The six issue (two bundle) scheduler disperses instructions into nine functional slots, two integer slots, two floating-point slots, two memory slots, and three branch slots, giving a total of nine dispersal slots. This limits the number of each type of instruction that can be assigned in a single clock cycle. If an instruction or instructions cannot be executed because too many slots of one type are filled, the instructions are delayed until the next cycle. Proper compiler design should be able to handle most situations without overloading any type of functional slot.
Itanium Block Diagram
Backing up the Itanium's six issue scheduler are 11 execution units: four integer, two floating point, three branch, and two load/store units. These help support the various EPIC instructions that can launch more than one operation in a single instruction, such as SIMD floating point operations. Combined with the EPIC instruction set, the Itanium can execute up to 20 operations in a single cycle when doing some floating point- intensive tasks.

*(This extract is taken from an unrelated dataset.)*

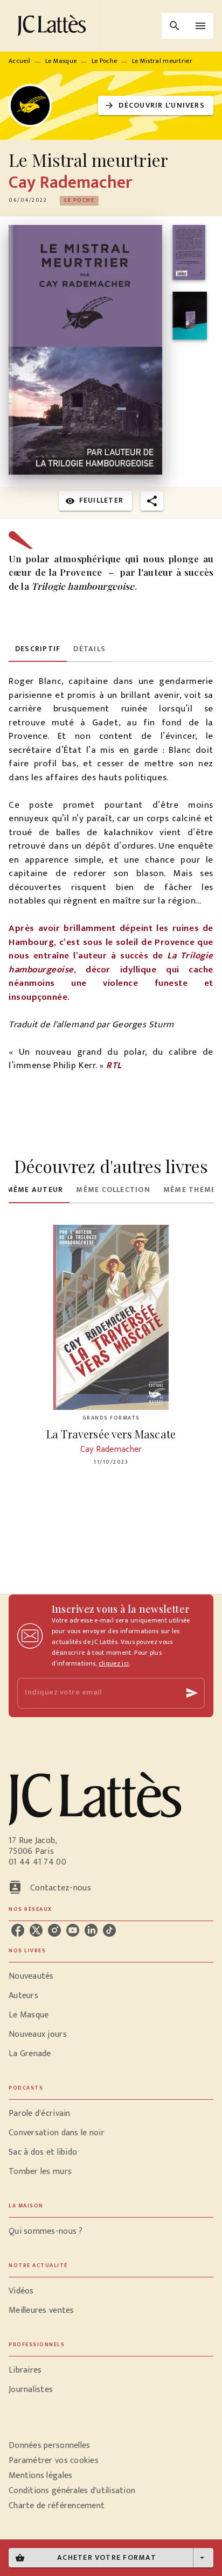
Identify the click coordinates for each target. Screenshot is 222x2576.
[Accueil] (54, 25)
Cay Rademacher (70, 182)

The Itanium may not consistently run 20 operations per cycle, but the potential is there and proper coding and compiling should yield efficient usage of the CPU. Either way, in concert with the EPIC instruction set and predication, this width will allow tasks to be completed in relatively few clock cycles. For more integer-oriented tasks, where there are few instructions with multiple operations, running eight operations per clock is the theoretical maximum.